___ EXTRACTED DATA ___
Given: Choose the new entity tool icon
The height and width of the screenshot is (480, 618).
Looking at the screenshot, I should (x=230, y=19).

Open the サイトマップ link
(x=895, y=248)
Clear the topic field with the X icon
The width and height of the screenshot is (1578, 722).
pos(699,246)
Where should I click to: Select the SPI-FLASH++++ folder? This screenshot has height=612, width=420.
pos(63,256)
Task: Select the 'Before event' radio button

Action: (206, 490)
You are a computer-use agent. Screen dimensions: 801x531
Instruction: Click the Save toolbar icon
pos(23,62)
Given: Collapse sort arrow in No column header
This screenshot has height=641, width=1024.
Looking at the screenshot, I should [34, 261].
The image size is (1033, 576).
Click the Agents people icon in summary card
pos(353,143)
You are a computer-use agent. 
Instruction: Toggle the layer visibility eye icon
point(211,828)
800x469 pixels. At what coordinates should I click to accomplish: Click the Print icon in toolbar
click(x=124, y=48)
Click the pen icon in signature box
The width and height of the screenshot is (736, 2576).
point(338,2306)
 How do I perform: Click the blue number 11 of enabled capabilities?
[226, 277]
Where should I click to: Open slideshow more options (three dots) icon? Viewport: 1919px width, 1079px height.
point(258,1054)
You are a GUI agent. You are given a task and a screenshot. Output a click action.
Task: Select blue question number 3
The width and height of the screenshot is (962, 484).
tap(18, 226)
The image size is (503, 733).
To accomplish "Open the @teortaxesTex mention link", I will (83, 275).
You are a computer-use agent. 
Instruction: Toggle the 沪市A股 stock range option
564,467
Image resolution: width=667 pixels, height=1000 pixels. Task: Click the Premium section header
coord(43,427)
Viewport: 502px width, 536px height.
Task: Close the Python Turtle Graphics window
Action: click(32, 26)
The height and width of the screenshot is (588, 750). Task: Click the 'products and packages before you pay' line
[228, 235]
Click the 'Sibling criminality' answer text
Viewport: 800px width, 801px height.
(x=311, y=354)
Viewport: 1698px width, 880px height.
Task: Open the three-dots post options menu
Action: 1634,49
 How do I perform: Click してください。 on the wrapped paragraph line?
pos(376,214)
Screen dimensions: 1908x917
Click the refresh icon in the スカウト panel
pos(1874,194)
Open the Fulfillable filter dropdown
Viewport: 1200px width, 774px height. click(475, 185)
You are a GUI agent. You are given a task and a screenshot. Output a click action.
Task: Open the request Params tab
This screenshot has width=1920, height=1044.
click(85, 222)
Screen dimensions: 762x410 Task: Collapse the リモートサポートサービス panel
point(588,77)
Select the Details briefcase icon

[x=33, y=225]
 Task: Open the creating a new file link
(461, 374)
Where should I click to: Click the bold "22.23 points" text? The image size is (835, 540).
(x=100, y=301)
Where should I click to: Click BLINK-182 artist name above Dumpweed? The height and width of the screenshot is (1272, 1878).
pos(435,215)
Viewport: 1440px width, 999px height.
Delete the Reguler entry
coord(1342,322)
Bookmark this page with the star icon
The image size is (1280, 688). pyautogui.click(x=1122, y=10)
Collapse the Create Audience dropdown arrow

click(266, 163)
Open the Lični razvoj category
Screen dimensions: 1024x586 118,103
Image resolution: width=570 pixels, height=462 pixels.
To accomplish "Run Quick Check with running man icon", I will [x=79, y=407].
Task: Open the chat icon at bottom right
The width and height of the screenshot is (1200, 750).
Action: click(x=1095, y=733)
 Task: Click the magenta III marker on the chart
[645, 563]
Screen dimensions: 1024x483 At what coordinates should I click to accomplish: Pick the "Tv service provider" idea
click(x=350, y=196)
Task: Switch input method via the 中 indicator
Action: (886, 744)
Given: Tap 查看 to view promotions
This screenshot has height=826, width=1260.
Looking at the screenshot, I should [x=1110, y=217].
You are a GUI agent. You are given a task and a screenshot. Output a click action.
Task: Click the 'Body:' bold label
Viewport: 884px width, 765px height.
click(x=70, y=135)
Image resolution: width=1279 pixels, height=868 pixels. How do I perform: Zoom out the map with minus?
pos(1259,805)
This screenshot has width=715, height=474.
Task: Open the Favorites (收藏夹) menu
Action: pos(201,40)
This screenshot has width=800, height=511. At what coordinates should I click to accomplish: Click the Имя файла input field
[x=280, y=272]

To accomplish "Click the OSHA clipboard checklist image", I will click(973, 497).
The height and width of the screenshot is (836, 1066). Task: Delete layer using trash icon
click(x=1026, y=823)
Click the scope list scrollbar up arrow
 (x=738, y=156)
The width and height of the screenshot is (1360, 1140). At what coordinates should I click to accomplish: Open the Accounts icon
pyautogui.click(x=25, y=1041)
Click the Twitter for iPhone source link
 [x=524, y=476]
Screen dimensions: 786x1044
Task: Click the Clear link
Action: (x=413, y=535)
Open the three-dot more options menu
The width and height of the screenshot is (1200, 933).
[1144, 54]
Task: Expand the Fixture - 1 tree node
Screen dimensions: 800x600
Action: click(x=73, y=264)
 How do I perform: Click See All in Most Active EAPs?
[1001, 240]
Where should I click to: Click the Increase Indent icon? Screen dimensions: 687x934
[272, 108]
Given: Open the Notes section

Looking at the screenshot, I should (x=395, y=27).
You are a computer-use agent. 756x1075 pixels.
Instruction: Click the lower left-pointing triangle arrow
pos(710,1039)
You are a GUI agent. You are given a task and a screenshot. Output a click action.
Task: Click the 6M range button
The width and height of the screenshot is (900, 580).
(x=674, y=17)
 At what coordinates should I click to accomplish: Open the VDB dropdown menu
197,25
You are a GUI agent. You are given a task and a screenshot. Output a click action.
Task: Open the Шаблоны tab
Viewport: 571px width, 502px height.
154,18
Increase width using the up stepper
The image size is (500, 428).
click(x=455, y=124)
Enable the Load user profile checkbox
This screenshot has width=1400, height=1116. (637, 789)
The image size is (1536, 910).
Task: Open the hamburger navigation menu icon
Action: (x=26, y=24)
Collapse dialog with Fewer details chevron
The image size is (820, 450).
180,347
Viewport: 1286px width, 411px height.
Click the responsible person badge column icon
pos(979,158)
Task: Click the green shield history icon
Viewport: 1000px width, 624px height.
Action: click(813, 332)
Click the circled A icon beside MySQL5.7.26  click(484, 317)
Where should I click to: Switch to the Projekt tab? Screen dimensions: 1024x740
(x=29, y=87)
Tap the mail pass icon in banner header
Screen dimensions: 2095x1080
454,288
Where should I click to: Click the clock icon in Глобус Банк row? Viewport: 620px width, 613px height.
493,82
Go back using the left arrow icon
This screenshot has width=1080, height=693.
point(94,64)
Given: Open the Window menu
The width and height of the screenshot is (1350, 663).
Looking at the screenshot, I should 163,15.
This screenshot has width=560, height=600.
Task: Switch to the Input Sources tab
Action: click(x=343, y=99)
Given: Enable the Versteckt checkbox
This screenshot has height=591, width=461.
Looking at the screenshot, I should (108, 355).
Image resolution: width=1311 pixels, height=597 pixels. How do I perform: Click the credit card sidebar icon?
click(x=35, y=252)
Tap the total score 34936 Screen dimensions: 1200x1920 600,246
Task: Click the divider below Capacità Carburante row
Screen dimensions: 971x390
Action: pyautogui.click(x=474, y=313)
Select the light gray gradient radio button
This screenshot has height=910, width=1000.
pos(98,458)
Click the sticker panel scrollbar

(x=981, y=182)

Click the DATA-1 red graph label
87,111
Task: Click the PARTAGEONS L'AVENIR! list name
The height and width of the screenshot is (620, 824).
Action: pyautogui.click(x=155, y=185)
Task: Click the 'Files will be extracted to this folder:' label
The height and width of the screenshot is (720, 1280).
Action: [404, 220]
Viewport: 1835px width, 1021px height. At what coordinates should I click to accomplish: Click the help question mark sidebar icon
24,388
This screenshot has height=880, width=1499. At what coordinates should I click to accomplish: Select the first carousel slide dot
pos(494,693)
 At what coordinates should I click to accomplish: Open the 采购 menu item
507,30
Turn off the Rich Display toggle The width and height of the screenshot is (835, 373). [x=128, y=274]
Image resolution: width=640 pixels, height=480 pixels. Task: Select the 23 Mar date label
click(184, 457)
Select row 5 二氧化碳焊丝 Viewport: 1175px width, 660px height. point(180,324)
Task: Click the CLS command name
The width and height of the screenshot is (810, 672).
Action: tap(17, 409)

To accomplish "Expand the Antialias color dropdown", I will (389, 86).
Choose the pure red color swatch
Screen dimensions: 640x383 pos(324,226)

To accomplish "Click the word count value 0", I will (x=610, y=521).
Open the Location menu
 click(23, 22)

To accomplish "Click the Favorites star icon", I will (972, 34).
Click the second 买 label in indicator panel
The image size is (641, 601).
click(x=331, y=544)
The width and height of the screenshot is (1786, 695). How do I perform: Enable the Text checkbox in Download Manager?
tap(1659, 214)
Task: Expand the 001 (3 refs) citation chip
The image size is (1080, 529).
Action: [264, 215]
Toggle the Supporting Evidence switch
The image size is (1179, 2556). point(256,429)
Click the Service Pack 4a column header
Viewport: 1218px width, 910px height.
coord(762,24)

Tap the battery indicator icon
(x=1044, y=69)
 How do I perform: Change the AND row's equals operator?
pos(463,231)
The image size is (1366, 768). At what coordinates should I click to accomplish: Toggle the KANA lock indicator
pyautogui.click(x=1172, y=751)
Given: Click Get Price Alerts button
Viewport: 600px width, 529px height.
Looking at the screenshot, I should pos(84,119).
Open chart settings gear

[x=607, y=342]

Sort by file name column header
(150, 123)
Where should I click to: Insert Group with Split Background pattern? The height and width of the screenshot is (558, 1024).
___
### TASK DESCRIPTION
The answer consists of the lines above that include the word "computer", each copied exactly.

### ANSWER
You are a computer-use agent. Screen dimensions: 801x531
You are a computer-use agent. 
You are a computer-use agent. 
You are a computer-use agent. 756x1075 pixels.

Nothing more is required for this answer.